During the 2016 holiday season, Amazon’s Alexa devices were huge sellers. Google was second in the category with Home. Apple just started shipping their Siri-enabled Homepod and they will probably sell a bunch of them.

So now tens of millions of homes have always-listening internet-connected microphones listening to every sound, and more are coming. This despite the many cautions from privacy experts about allowing large corporations to have access to a new continuous stream of auditory data. 

But who cares if the artificially intelligent software powering these devices is buggy? Does it matter that Amazon, Google, and Apple are vague about how they are using that information and who has access to it? Let’s bring these boxes into the classroom!

Michael Horn, co-author of Disrupting Class, the hot education-change book from a decade ago, says Alexa and her friends is “the next technology that could disrupt the classroom”.

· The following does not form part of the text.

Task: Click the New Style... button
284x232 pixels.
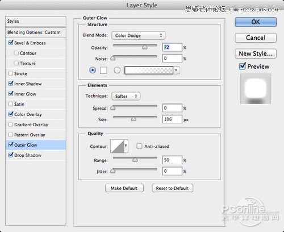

It’s not entirely clear why Horn believes a “voice-activated” classroom would improve student learning. Other than that the superintendent he has interviewed is concerned that kids “will come in and will be used to voice-activated environments and technology-based learning programs”.

That’s nothing new. For a few decades (at least) we have been throwing technology into the classroom based on the premise that kids have the stuff at home. That approach hasn’t been especially successful, and Alexa is not likely to change that.

But these days, a major reason for using many, if not most, new classroom technologies is collecting and analyzing data.

These devices could also send teachers real-time data to help them know where and how they should intervene with individual students. Eastwood imagines that over time these technologies would also know the different students based on their reading levels, numeracy, background knowledge, and other areas, such that it could provide access to the appropriate OER content to support that specific child in continuing her learning.

Maybe I’m wrong but I think it’s better to have a teacher or other adult listening to kids.

Anyway, Horn presents a lot of questions about the use of Alexa and her peers in the classroom but his last one is probably the most salient: “What is the best use of big data and artificial intelligence in education?” Before ending, he also very briefly touches on the security of that data – “And there are bound to be privacy concerns.”. As I said, briefly.

But the bottom line to all this is whether we want Amazon, Google, or Apple surveillance devices collecting data on everything that happens in the classroom. Horn seems to think the technology could be disruptive. It sounds creepy and rather invasive to me.


The image is from an article about a contest Amazon is running for developers, with cash prizes for the best Alexa apps that are “educational, fun, engaging or all of the above for kids under the age of 13”.